Estudo identifica nanoesferas de ferro em reservatório subterrâneo e abre novas pistas sobre vida em ambientes extremos
Um dos mistérios mais antigos da Antártida ganhou uma explicação científica definitiva. A chamada Cachoeira de Sangue, que escorre pela Geleira de Taylor com um tom vermelho intenso, intriga pesquisadores desde 1911. Agora, cientistas dos Estados Unidos confirmaram que a tonalidade não é causada por algas, como já se acreditou, mas por nanoesferas ricas em ferro vindas de um reservatório subterrâneo de água super-salgada, preservado há mais de um milhão de anos.
Além de revelar a origem do fenômeno, a descoberta reforça hipóteses sobre como a vida pode resistir em condições extremas, trazendo novas pistas sobre ecossistemas ocultos sob o gelo antártico.
Mistério centenário
A queda-d’água avermelhada foi registrada pela primeira vez em 1911 pelo geólogo Thomas Griffith Taylor. Desde então, sua cor e fluidez em meio às baixíssimas temperaturas do polo Sul intrigaram a comunidade científica. Acreditava-se que a coloração fosse causada por algas, mas análises recentes mostraram que o motivo está na oxidação do ferro ao entrar em contato com o oxigênio do ar.

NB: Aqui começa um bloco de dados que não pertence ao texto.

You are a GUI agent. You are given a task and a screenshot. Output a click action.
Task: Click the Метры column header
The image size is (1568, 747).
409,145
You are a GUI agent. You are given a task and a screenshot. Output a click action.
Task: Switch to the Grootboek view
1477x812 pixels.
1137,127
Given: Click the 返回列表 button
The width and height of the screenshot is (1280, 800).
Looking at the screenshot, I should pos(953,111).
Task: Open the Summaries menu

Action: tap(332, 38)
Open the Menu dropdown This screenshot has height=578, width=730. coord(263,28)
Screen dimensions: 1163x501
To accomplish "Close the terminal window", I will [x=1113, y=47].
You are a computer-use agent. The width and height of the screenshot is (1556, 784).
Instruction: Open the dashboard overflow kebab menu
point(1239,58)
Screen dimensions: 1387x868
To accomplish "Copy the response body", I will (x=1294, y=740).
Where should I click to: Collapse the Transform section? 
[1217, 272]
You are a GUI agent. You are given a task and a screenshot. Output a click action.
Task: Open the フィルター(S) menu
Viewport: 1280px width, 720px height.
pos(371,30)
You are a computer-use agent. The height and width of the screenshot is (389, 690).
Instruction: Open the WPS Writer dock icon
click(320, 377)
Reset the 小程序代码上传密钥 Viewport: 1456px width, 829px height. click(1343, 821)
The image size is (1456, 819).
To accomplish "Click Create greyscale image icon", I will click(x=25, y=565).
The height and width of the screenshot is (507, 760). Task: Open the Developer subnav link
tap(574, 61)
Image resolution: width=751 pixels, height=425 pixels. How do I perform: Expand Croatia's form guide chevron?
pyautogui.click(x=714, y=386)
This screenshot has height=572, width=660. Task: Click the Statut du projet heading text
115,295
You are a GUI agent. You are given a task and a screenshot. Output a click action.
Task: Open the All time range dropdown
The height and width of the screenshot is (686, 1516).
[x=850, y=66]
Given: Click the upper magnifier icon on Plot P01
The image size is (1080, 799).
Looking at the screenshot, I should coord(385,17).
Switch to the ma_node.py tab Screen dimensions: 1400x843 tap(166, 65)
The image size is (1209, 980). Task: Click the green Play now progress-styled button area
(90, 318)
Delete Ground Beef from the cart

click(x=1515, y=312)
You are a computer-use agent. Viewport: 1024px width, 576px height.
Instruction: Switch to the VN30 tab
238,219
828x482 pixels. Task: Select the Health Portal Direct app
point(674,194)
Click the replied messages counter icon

Esse processo, semelhante ao da ferrugem, explica o tom vermelho característico, que escorre da geleira para o Lago Bonney, na região de McMurdo.
Água antiga e resistente ao congelamento
Estudos recentes confirmaram que a água vem de um reservatório subterrâneo super-salgado localizado abaixo da geleira. Com mais de 13% de concentração salina, a água não congela mesmo sob temperaturas de até -7 °C.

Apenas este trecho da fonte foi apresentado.